As the 2015 Conference on Retroviruses and Opportunistic Infections (CROI) in Seattle came to a close on Thursday, February 26, we spoke again with Dr. Carl Dieffenbach, Director of the Division of AIDS at NIH’s National Institute of Allergy and Infectious Diseases (NIAID) about a highlight from the day’s presentations as well as his reflections as the meeting concluded.Cardiovascular Disease among PLWH
The discussion of the research agenda regarding cardiovascular disease (CVD) among people living with HIV (PLWH) was the highlight of the final day of the conference, according to Dr. Dieffenbach. A plenary session, Cardiovascular Disease in HIV Patients: An Emerging Paradigm and Call to Action, led by Dr. Steven Grinspoon of Harvard and Massachusetts General Hospital discussed the fact that cardiovascular disease is an important noninfectious co-morbidity of HIV for which PLWH may be at heightened risk compared to their peers without HIV. Dr. Grinspoon underscored the need for treatment options to prevent cardiovascular disease and discussed investigations underway into possible approaches, including the use of statins (drugs used to lower cholesterol levels), which may offer a number of other benefits to lowering CVD risk among PLWH. Dr. Dieffenbach observed that NIAID, in partnership with NIH’s National Heart, Lung, and Blood Institute, will soon be launching the REPRIEVE Study to evaluate the use of a particular drug to reduce the risk of CVD in adults infected with HIV who are on antiretroviral therapy.
Key Conference Take-Aways
Reflecting on the some of the key themes of the conference overall, Dr. Dieffenbach highlighted two take-ways for all of us:
- Better use of pre-exposure prophylaxis (PrEP)—Several conference presentations offering ideas on PrEP rollout, use, uptake, and adherence offer useful insights and strategies for consideration.
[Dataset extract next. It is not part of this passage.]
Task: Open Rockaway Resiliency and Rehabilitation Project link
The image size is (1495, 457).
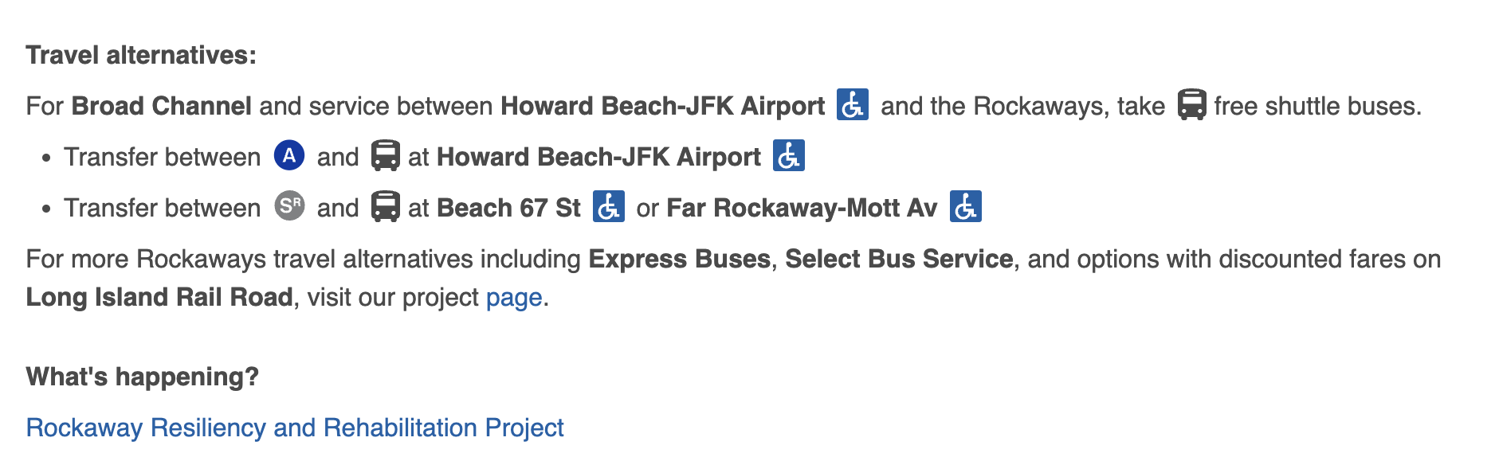Action: (295, 428)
- Continued efforts to improve the HIV care continuum—The need for all of us to continue efforts to find undiagnosed individuals and improve outcomes along the HIV care continuum was underscored, he observed, by the data shared by CDC this week. A new CDC analysis found that more than 90 percent of new HIV infections in the U.S. could be averted by diagnosing people living with HIV and ensuring they receive prompt, ongoing care and treatment, reinforcing the importance of HIV testing and treatment for protecting the health of people living with HIV and preventing transmission to others.